EXCERPT PROVIDED →
1"If You Don't Want It Printed, Don't Let It Happen" (The Aspen Daily News, Aspen, Colorado)
Started in 1978, The Aspen Daily News proudly embraces its position as a muckraking, investigative newspaper with the motto: "If you don't want it printed, don't let it happen." (In other words, watch your back!)
2"Right is of no Sex—Truth is of no Color—God is the Father of us all, and we are all Brethren." (The North Star, Rochester, New York)
Remember Frederick Douglass? President Donald Trump called him “an example of somebody who's done an amazing job and is being recognized more and more, I notice.” (He's been dead since 1895.) Douglass started a newspaper, The North Star, in Rochester, New York in 1847, after escaping from servitude. The paper was so named because slaves followed the North Star in the sky to freedom. It had a circulation of over 4,000 subscribers and eventually merged with The Liberty Paper in 1851 when it was renamed after the orator himself.
3"The World's Greatest Newspaper" (The Chicago Tribune, Chicago, Illinois)
A bold statement, but a great paper nonetheless—founded in 1847, The Chicago Daily Tribune, owned by Joseph Medill, was one of the leading voices of the new Republican Party. Daily circulation grew from about 1,400 copies in 1855 to as high as 40,000 during the Civil War, when the paper was a strong supporter of President Lincoln and emancipation.
Between the 1910s and the 1950s, the Tribune prospered under the leadership of Medill's grandson, Robert R. McCormick. Calling his operation the “World's Greatest Newspaper,” McCormick succeeded in raising daily circulation from 230,000 in 1912 to 650,000 by 1925. At that point, the paper employed about two thousand men and women.
WGN Television's call letters are also derived from the “World's Greatest Newspaper" slogan.
The slogan last appeared on the front-page nameplate Dec. 31, 1976.
4"Australia For The White Man" (The Bulletin, Sydney, Australia)
The Bulletin was founded by J. F. Archibald and John Haynes in 1880. It played a significant role in the encouragement and circulation of nationalist sentiments that remained influential far into the next century—Its writers and cartoonists regularly attacked the British, Chinese, Japanese, Indians, Jews, and Aborigines.

COLLECTED DATA →
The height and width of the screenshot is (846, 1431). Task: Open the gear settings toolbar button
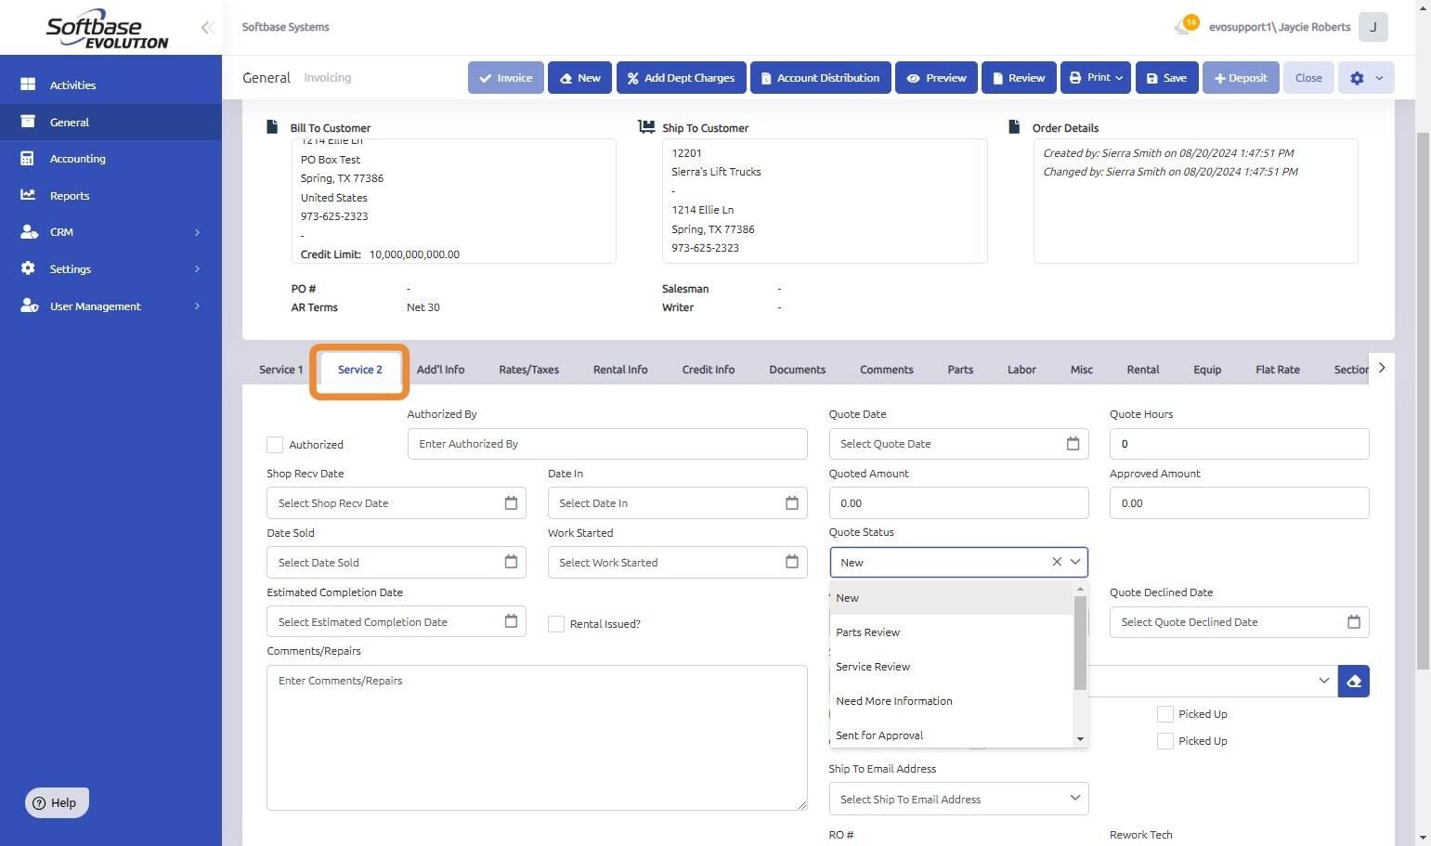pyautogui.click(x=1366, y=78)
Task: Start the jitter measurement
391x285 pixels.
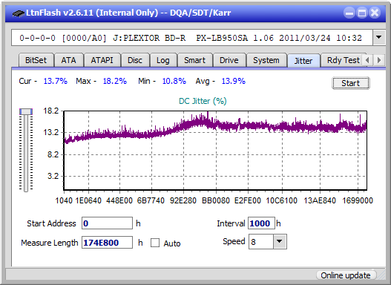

WHAT NEEDS TO BE DONE → According to the text on newspaper slogans, on what date did "World's Greatest Newspaper" last appear on the Chicago Tribune's front-page nameplate?

SOLUTION TO THE PROBLEM → December 31, 1976.